**REQUIREMENT**
For the word "computer", return each line of the data in which it occurs.

Dataset records:
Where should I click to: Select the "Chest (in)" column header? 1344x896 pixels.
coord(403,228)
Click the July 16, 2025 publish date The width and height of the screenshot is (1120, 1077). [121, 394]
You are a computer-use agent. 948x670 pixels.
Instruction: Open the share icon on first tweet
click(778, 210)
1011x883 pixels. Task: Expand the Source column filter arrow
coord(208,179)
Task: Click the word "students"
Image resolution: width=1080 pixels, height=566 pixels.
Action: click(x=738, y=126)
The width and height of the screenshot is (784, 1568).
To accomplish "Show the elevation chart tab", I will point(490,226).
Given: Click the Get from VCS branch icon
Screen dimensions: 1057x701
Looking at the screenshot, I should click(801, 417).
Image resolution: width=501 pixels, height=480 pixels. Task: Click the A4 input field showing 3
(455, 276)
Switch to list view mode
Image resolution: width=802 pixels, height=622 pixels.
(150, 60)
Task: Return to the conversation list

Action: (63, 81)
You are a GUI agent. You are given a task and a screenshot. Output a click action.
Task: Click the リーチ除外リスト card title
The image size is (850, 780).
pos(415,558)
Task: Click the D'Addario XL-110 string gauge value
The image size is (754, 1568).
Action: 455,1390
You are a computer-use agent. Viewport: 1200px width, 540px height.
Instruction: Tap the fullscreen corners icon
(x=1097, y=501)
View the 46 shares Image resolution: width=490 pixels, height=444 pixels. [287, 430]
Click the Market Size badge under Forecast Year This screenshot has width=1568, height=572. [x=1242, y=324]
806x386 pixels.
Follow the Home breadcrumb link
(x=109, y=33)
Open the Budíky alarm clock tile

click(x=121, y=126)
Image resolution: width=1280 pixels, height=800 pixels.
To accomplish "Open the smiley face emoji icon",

**ANSWER SECTION**
You are a computer-use agent. 948x670 pixels.
You are a computer-use agent. Viewport: 1200px width, 540px height.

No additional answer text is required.